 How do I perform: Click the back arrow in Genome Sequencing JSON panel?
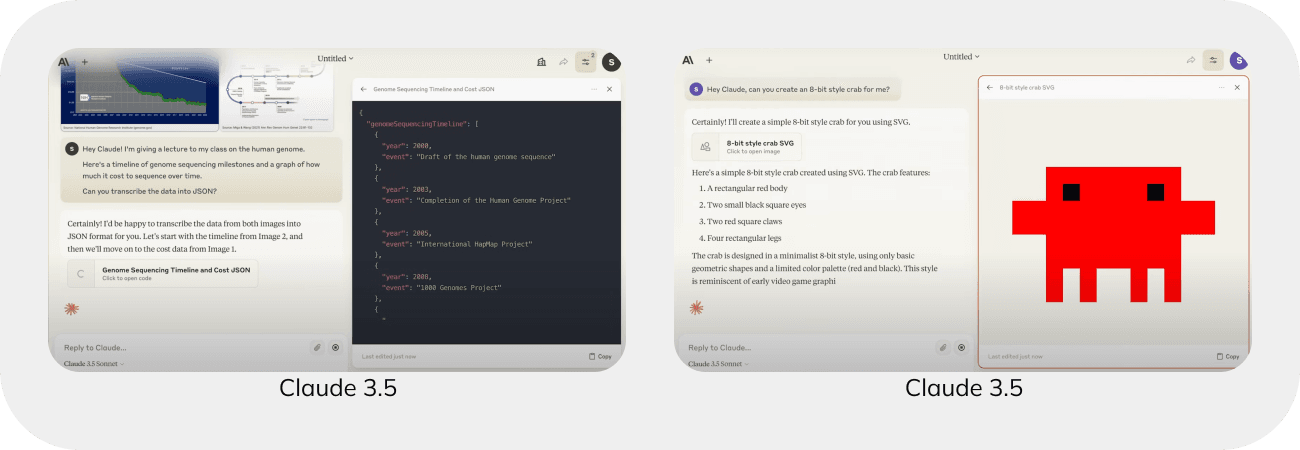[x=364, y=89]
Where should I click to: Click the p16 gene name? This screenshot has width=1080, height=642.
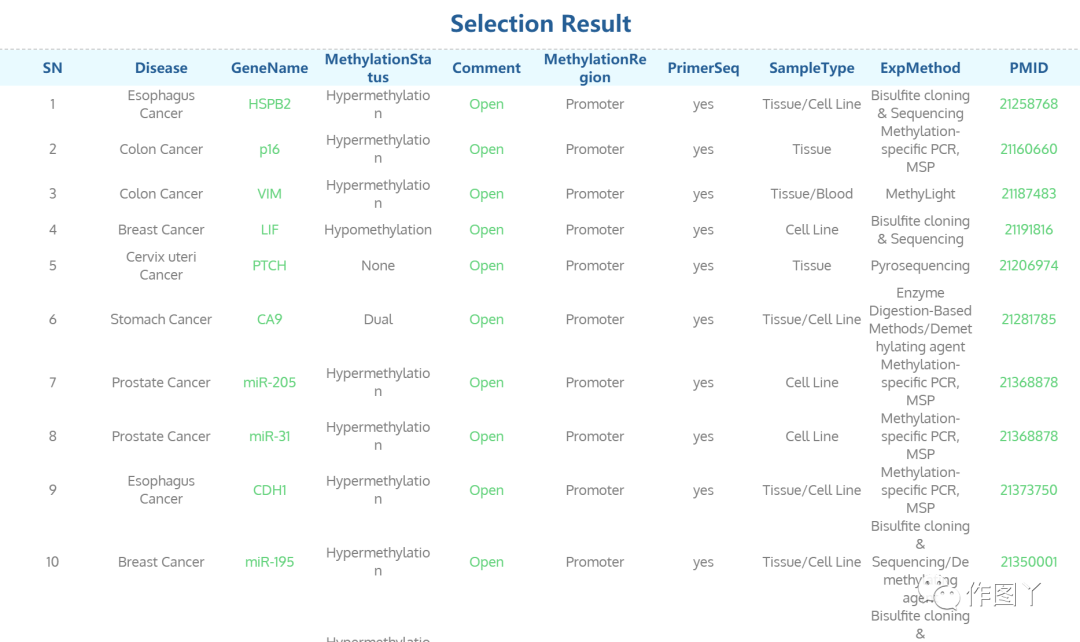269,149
:::
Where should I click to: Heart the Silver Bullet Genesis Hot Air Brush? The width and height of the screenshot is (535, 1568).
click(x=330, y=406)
:::
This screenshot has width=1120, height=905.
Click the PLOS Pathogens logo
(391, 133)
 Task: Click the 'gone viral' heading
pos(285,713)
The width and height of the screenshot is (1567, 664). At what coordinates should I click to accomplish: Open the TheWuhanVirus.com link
:::
→ **Activity**: Look above for the line with "Click the PLOS Pathogens logo" and the line with "The width and height of the screenshot is (1567, 664).", and reproduce exactly those two lines plus every line between, nothing more.

→ **Reply**:
Click the PLOS Pathogens logo
(391, 133)
 Task: Click the 'gone viral' heading
pos(285,713)
The width and height of the screenshot is (1567, 664). At what coordinates should I click to accomplish: Open the TheWuhanVirus.com link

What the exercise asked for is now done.